Furgate
- Native name: 옷로비 사건
- Date: Late 1990s
- Location: South Korea;
- Also known as: Clothes bribery scandal
- Type: Bribery
- Participants: Senior South Korean government figures and their wives
- Outcome: $165 million loss
- Arrests: Multiple
- Convicted: Multiple

= Furgate =

1990s South Korean corruption scandal

Furgate, also known as the clothes bribery scandal, or the clothes-for-lobbying scandal, refers to the late-1990s corruption and scandal involving senior South Korean government figures and their wives, who took bribes and spent the proceeds on luxury items, primarily furs and jewelry. The resulting scandal and trial that began in 1999 and ended in 2000. Since the 1990s it has been described in South Korea as one of the largest scandals ever. Estimated loss from bribery and corruption related to the Furgate scandal was approximately $165 million.

==History==
The scandal surfaced in South Korea in May 1999 while prosecutors were investigating corruption charges related to the Shin Dong Ah company. Luxury items were used by wives of businessmen under investigation for corruption to gain favors of the wives of senior Korean politicians and judicial officials, in order to have those wives persuade their husbands towards leniency. The investigation into the scandal led to the first ever appointment of a special prosecutor in South Korea judicial history.

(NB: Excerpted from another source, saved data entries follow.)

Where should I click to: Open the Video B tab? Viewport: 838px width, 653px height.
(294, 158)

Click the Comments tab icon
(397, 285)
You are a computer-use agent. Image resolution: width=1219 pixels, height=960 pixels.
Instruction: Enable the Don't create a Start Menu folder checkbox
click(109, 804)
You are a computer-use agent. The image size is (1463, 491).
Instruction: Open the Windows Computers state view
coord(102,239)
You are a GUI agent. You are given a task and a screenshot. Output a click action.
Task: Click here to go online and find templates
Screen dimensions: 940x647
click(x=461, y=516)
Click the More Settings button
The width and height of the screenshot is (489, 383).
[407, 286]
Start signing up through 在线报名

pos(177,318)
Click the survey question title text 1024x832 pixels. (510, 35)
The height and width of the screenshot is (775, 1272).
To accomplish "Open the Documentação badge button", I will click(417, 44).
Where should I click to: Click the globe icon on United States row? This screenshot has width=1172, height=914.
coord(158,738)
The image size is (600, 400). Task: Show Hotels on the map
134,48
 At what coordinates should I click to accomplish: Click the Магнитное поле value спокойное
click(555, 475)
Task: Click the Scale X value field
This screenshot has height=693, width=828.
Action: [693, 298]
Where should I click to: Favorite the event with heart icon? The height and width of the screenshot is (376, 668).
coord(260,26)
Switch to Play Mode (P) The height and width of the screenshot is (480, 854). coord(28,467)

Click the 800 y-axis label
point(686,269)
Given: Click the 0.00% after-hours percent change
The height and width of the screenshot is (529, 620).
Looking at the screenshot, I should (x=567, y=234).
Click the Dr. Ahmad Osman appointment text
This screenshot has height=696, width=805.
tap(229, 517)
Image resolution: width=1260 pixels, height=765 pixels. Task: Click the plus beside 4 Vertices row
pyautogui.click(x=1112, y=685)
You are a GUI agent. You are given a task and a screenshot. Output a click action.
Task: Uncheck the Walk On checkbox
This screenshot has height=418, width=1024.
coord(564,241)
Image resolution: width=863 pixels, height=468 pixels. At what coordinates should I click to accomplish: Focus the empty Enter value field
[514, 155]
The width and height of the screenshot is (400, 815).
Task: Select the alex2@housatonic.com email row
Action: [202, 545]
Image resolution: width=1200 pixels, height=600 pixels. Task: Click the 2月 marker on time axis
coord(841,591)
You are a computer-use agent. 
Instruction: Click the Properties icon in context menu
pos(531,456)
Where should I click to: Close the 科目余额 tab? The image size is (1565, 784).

Two ministers resigned over the scandal; a former Minister of Justice and a former presidential legal secretary were among the individuals arrested during the investigation. Individuals sentenced in the scandal included the wives of a former unification minister and of a former prosecutor general, found guilty of perjury before the Korean parliament (National Assembly).

==Impact==
The scandal was revealed in the midst of the Korean economic crisis related to the 1997 Asian financial crisis, and led to moral outrage. The scandal damaged the reputation of Korean president Kim Dae-jung and his party (the Democratic Party), particularly when further information was revealed to suggest that the prosecutor office attempted to cover up the scandal.